Mariela vio que un par de lágrimas se escapaban de aquellos ojos cansados, escondidos en ese rostro surcado por arrugas, como si el tiempo hubiese escrito algo en cada una de ellas. Con su pañuelo las secó y tomó la cara de su abuela entre sus manos, besándola con infinita ternura. Con un hilito de voz, casi susurrando, temiendo invadir la intimidad de Fidelia, le preguntó: “¿conociste a tu mamá, abue?”.

La abuela giró lentamente la cabeza. Su rostro había cambiado, tenía un gesto inexpresivo. “¿Viene siempre por acá, usté?”, le dijo a su nieta. Nuevamente, se había ido a ese limbo donde la demencia la tenía presa.

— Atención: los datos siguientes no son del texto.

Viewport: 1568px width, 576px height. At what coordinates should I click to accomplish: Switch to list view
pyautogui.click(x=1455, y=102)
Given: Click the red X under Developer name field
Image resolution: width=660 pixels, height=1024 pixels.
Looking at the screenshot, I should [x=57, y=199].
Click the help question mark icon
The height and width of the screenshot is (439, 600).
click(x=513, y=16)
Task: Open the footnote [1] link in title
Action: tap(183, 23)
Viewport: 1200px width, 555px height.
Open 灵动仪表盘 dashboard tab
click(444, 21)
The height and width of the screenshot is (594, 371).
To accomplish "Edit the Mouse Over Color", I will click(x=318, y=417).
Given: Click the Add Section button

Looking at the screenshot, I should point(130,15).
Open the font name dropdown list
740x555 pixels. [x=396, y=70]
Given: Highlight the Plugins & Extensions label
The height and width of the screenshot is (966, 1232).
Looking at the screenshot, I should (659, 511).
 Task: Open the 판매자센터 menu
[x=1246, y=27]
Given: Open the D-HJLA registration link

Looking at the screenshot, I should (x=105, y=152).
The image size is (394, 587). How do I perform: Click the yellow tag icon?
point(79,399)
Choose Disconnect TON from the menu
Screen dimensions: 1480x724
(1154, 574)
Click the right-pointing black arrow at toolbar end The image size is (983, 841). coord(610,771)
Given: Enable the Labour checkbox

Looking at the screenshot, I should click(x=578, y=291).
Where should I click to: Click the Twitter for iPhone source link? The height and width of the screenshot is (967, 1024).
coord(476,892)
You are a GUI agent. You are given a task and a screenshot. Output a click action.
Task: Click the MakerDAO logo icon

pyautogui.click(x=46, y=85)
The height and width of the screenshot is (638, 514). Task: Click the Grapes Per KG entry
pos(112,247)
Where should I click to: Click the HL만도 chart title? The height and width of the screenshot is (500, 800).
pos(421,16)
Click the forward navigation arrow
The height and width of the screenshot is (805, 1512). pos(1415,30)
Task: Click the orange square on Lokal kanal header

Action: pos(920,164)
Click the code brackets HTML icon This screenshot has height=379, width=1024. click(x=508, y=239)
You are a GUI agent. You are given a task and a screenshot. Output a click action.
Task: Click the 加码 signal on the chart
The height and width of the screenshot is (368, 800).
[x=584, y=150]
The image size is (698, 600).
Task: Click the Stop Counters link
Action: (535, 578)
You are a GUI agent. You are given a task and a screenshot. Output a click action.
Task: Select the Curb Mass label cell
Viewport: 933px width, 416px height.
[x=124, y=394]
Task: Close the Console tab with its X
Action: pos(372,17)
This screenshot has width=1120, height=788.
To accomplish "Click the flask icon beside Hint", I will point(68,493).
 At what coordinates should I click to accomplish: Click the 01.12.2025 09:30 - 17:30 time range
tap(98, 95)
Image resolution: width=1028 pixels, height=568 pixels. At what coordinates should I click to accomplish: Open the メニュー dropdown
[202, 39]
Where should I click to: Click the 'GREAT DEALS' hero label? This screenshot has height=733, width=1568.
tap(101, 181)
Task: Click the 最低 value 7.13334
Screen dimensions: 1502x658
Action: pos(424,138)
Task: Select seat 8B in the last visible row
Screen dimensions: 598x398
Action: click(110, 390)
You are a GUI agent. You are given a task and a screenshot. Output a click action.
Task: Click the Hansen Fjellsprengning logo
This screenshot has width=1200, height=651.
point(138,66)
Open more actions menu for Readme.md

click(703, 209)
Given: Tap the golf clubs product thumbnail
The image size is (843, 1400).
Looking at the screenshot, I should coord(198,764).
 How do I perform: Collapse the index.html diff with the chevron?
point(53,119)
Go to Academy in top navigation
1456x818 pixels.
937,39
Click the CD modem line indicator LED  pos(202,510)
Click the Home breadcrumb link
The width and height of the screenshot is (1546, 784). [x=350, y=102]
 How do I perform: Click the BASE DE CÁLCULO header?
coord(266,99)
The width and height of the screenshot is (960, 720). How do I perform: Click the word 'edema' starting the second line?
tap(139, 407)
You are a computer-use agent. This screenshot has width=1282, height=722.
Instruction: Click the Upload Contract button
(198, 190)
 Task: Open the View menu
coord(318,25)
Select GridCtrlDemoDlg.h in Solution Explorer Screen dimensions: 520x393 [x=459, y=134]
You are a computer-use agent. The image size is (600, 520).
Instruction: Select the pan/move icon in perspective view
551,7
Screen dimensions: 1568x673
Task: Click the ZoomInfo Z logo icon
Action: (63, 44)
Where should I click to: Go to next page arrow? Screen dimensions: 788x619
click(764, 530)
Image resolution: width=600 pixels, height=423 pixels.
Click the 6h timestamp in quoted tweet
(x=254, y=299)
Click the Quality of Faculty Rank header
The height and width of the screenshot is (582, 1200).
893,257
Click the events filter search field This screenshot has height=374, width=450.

Con el tiempo, pudieron reconstruir la historia y enterarse de que, a Fidelia, su madre la había dado en adopción, de manera precaria, a ese matrimonio y que luego se fue de la zona y no se supo más de ella. Pese a la cercanía de las casas, sus abuelos nunca supieron que se hallaba tan cerca de ellos. La recuperaron y la criaron hasta que se casó y se fue de allí. Quizás su madre la ubicó de grande y le hizo llegar aquella carta que Mariela encontró, celosamente guardada dentro del sobre, prolijamente envuelta en un pañuelo.

Fidelia se llevó con ella varios misterios y el recuerdo de aquel corderito, al que tal vez el destino utilizó de lazarillo, para devolverla a su origen, cuando se perdió buscándolo por el campo.